The lysine demethylase JMJD2A has the unique property of binding trimethylated peptides from two different histone sequences (H3K4me3 and H4K20me3) through its tudor domains. Here we show using X-ray crystallography and calorimetry that H3K4me3 and H4K20me3, which are recognized with similar affinities by JMJD2A, adopt radically different binding modes, to the extent that we were able to design single point mutations in JMJD2A that inhibited the recognition of H3K4me3 but not H4K20me3 and vice versa.

Figure 1

Interaction of JMJD2A hybrid tudor domains with trimethylated histones H3 and H4 peptides. (a) ITC of JMJD2A-tudor with H4K20me3 (left) and with H3K4me3 (right). The peptide amino acid sequences are indicated with the methylated (*) lysine in red. Raw titration data and integrated heat measurements are shown in the upper and lower plots, respectively.
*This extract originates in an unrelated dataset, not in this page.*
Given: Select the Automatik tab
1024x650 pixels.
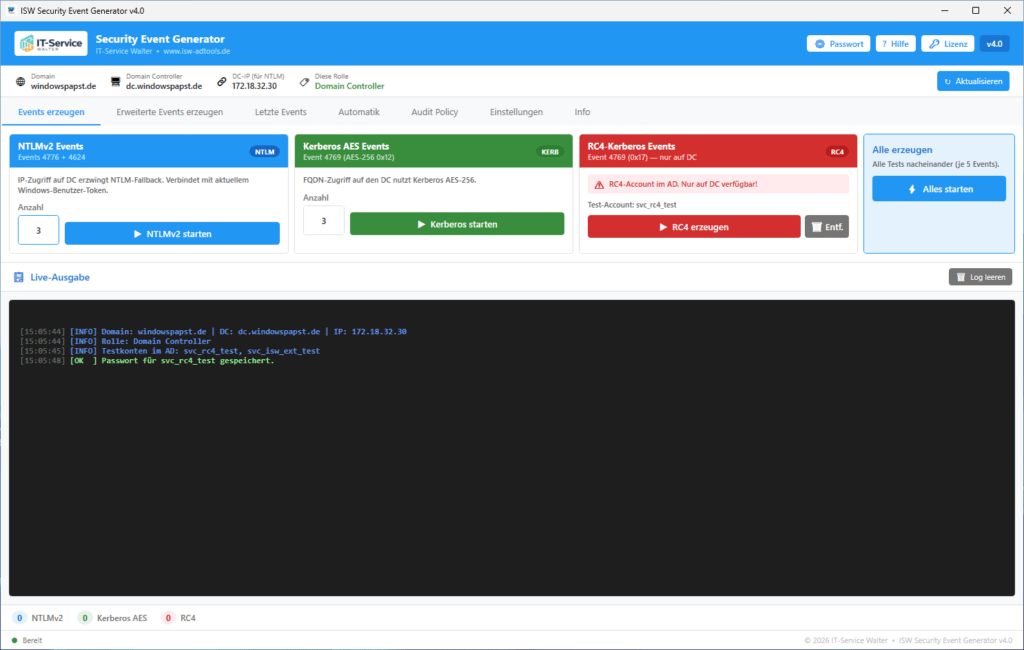Looking at the screenshot, I should click(x=359, y=112).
The K_d and stoichiometry numbers (n) obtained by fitting a standard one-interaction-site model are reported with the associated s.d. determined by nonlinear least-squares analysis. (b) Molecular surface and electrostatic potential representation of JMJD2A-tudor in complex with the H4K20me3 peptide. The electrostatic potential is shown in red for negatively charged and blue for positively charged surfaces. The peptide is in stick representation with the 2F_o– F_c electron density map displayed at the 1.0σ contour level.

Figure 2

Two different binding modes of JMJD2A hybrid tudor domains with H3K4me3 and H4K20me3 peptides. (a, b) Close-up views of the JMJD2A-tudor interaction sites with H3K4me3 (a, PDB 2GFA6) and H4K20me3 (b). Amino acids of JMJD2A-tudor involved in binding H3K4me3 and H4K20me3 are shown. (c) Overall view of JMJD2A-tudor in complex with superimposed H3K4me3 (pink) and H4K20me3 (green), illustrating the opposite orientations of these peptides.